** START OF RECORDS TO PROCESS **
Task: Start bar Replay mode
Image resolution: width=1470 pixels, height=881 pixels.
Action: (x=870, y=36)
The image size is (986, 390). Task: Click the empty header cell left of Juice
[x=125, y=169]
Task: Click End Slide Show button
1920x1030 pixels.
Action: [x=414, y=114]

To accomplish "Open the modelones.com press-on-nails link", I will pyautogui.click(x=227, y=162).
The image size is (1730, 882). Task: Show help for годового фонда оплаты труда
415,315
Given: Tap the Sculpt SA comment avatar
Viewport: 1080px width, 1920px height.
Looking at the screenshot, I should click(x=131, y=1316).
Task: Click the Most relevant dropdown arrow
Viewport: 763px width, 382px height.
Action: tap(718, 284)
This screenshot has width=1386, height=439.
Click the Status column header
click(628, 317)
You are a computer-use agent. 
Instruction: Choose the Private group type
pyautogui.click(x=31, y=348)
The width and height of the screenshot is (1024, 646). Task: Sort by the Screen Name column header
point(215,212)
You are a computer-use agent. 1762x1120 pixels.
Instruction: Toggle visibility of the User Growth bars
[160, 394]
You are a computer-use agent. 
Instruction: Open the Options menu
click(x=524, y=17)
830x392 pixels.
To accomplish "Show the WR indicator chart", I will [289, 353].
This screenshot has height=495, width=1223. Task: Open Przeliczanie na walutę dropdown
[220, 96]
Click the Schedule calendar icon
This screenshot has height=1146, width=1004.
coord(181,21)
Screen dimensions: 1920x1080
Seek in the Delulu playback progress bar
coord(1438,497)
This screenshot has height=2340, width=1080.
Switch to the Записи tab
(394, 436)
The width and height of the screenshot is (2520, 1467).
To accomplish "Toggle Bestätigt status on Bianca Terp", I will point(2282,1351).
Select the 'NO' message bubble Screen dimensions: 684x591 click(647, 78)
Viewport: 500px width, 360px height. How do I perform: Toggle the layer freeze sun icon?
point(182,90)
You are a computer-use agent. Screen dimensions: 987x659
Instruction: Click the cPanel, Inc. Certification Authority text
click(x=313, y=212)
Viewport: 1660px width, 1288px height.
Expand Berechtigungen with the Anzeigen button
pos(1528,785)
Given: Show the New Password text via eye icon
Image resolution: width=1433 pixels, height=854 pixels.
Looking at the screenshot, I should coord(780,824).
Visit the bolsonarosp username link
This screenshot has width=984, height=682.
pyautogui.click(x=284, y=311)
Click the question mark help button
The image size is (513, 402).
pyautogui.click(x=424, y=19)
** END OF RECORDS TO PROCESS **
__TASK BRIEF__.
Please write out all of the rows above word for word, with nothing added, dropped or changed.

__EXERCISE RESPONSE__.
Task: Start bar Replay mode
Image resolution: width=1470 pixels, height=881 pixels.
Action: (x=870, y=36)
The image size is (986, 390). Task: Click the empty header cell left of Juice
[x=125, y=169]
Task: Click End Slide Show button
1920x1030 pixels.
Action: [x=414, y=114]

To accomplish "Open the modelones.com press-on-nails link", I will pyautogui.click(x=227, y=162).
The image size is (1730, 882). Task: Show help for годового фонда оплаты труда
415,315
Given: Tap the Sculpt SA comment avatar
Viewport: 1080px width, 1920px height.
Looking at the screenshot, I should click(x=131, y=1316).
Task: Click the Most relevant dropdown arrow
Viewport: 763px width, 382px height.
Action: tap(718, 284)
This screenshot has width=1386, height=439.
Click the Status column header
click(628, 317)
You are a computer-use agent. 
Instruction: Choose the Private group type
pyautogui.click(x=31, y=348)
The width and height of the screenshot is (1024, 646). Task: Sort by the Screen Name column header
point(215,212)
You are a computer-use agent. 1762x1120 pixels.
Instruction: Toggle visibility of the User Growth bars
[160, 394]
You are a computer-use agent. 
Instruction: Open the Options menu
click(x=524, y=17)
830x392 pixels.
To accomplish "Show the WR indicator chart", I will [289, 353].
This screenshot has height=495, width=1223. Task: Open Przeliczanie na walutę dropdown
[220, 96]
Click the Schedule calendar icon
This screenshot has height=1146, width=1004.
coord(181,21)
Screen dimensions: 1920x1080
Seek in the Delulu playback progress bar
coord(1438,497)
This screenshot has height=2340, width=1080.
Switch to the Записи tab
(394, 436)
The width and height of the screenshot is (2520, 1467).
To accomplish "Toggle Bestätigt status on Bianca Terp", I will point(2282,1351).
Select the 'NO' message bubble Screen dimensions: 684x591 click(647, 78)
Viewport: 500px width, 360px height. How do I perform: Toggle the layer freeze sun icon?
point(182,90)
You are a computer-use agent. Screen dimensions: 987x659
Instruction: Click the cPanel, Inc. Certification Authority text
click(x=313, y=212)
Viewport: 1660px width, 1288px height.
Expand Berechtigungen with the Anzeigen button
pos(1528,785)
Given: Show the New Password text via eye icon
Image resolution: width=1433 pixels, height=854 pixels.
Looking at the screenshot, I should coord(780,824).
Visit the bolsonarosp username link
This screenshot has width=984, height=682.
pyautogui.click(x=284, y=311)
Click the question mark help button
The image size is (513, 402).
pyautogui.click(x=424, y=19)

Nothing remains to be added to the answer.